··· Supplied text ···

EP by Spark Is a Diamond
- Released: November 14, 2006
- Studio: Valencia Studios (Brookville, Maryland)
- Genre: Hardcore punk; new wave; metalcore; screamo; mathcore; trance; emo;
- Length: 11:36
- Label: Emerald Moon
- Producer: Paul Leavitt

Spark Is a Diamond chronology
|  | Keep Your Eyes Off the Prize (2006) | Try This On for Size (2008) |

= Keep Your Eyes Off the Prize =

Keep Your Eyes Off the Prize is the debut EP by American hardcore punk band Spark Is a Diamond, released on November 14, 2006, through Emerald Moon Records. It was produced, recorded and engineered by Paul Leavitt (All Time Low, Thin Dark Line) and mixed by Matt Bayles (The Blood Brothers, These Arms Are Snakes).

A music video was made for the track "Check Your Lease, You're In F**k City" directed by Adam Kobylarz.

··· Dataset ···

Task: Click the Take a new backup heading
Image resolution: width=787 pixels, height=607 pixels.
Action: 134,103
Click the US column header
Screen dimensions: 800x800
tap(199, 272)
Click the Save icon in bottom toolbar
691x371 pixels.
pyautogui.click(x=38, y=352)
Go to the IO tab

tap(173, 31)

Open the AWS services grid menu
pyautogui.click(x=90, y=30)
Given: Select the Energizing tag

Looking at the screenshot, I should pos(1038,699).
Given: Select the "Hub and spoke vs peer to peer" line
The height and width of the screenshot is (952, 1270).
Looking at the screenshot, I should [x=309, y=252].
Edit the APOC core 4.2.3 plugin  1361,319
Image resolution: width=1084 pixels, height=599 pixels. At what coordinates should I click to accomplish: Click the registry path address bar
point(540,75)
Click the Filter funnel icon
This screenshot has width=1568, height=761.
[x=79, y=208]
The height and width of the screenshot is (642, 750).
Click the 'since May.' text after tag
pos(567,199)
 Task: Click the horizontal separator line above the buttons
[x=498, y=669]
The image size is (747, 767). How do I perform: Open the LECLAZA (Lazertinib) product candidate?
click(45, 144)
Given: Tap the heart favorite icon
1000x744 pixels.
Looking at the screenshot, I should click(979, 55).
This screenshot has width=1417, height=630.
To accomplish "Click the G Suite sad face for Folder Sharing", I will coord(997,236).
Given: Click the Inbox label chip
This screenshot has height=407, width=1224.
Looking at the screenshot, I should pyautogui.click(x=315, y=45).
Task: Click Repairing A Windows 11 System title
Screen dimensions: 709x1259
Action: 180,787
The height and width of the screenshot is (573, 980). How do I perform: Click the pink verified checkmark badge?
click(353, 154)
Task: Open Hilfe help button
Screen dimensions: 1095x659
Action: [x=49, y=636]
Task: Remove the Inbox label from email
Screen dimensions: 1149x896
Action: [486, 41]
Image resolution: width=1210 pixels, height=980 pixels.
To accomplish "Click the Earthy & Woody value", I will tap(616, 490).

···

Continue the Keep Your Eyes Off the Prize text from its last sentence.

== Background and recording ==
When the group was formed, they were originally named The Hush Hush until they had to change their name to not be confused with another band with the same name and didn't want to infringe the name. The band ultimately decided to rename themselves Spark is a Diamond on July 16. The group signed into indie record label Emerald Moon Records on June 22 and started production on their debut EP.

It was produced, recorded and engineered by Paul Leavitt (All Time Low, Thin Dark Line) and mixed by Matt Bayles (The Blood Brothers, These Arms Are Snakes), mastered by Michael Fossenkemper and designed by Dan Miller of The JonBenét.

Some of the songs were brought to the band's debut album Try This On for Size on Pluto Records. The EP features Matt Hall on drums before Joseph Crawford and also features Ben Hirschhorn of Moring for the Masses.

== Release and promotion ==
On November 10, 2006, the band made a CD release party at the Morningstar Church in Quakertown, PA.

On March 30, 2007, the band released a music video for the track "Check Your Lease, You're In F**k City," directed by Adam Kobylarz. A review form Smother says "a surprising underground hit of manic dance-fueled punk rock that no one would have ever seen coming."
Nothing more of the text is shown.